▶ **ACTIVITY**
Tell how many lines in the data contain the word "panel", and leave out everything else.
########
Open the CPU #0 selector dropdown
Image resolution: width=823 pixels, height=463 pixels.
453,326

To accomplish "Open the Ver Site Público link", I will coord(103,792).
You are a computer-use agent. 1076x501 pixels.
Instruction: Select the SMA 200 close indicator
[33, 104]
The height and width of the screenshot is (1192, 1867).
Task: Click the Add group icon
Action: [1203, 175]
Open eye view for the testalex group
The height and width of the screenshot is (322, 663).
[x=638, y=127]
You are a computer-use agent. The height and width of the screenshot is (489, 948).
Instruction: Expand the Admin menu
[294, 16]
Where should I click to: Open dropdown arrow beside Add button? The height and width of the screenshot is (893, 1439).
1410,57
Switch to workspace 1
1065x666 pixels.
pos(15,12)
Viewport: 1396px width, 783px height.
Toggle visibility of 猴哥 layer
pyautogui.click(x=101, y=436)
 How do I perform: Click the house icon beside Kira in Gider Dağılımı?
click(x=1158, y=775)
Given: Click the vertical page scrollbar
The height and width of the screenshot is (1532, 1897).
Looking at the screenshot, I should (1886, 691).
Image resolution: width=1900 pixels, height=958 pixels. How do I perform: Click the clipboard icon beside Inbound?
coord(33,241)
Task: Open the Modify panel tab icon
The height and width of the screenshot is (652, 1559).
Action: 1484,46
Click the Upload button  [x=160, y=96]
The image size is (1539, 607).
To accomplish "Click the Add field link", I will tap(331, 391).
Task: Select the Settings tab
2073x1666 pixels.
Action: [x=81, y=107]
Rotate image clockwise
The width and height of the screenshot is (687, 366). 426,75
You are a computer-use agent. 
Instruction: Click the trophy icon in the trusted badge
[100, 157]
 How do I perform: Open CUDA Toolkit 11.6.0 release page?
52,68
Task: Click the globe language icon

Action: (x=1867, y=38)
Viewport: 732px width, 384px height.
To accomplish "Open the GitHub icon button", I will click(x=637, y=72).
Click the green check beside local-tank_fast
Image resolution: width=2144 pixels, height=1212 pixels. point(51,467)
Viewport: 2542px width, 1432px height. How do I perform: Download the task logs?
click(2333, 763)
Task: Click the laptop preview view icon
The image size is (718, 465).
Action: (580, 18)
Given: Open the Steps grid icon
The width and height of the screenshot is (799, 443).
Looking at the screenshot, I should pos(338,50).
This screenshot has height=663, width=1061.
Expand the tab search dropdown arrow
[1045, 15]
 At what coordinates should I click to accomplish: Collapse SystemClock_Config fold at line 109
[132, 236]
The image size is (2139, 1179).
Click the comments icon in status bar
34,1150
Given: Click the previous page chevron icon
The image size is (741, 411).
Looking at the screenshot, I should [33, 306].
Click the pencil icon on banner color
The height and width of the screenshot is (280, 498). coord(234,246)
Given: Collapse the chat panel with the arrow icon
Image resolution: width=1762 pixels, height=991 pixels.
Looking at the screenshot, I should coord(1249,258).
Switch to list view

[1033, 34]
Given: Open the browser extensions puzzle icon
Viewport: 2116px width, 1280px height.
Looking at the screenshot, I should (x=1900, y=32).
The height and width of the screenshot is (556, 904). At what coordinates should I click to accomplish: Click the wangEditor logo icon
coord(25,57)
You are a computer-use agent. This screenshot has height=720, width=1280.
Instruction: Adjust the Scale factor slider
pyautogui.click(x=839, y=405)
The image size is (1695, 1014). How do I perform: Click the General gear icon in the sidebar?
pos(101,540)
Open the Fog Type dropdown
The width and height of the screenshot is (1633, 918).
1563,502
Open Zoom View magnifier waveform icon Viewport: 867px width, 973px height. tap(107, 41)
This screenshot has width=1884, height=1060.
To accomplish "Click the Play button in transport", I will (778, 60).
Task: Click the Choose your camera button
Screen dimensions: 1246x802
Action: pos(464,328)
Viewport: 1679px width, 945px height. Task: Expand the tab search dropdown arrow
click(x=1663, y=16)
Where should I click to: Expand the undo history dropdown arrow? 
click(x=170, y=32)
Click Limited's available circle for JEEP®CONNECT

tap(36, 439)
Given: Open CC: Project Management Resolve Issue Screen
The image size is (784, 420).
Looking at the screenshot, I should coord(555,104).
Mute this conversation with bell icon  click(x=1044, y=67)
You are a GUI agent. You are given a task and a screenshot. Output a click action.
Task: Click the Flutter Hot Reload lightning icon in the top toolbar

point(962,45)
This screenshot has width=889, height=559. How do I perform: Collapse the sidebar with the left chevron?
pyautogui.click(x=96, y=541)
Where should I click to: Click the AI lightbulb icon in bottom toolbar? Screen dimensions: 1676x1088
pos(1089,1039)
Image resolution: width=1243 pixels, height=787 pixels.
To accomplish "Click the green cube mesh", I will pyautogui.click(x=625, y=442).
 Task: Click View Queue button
########
▶ **ANSWER SPACE**
2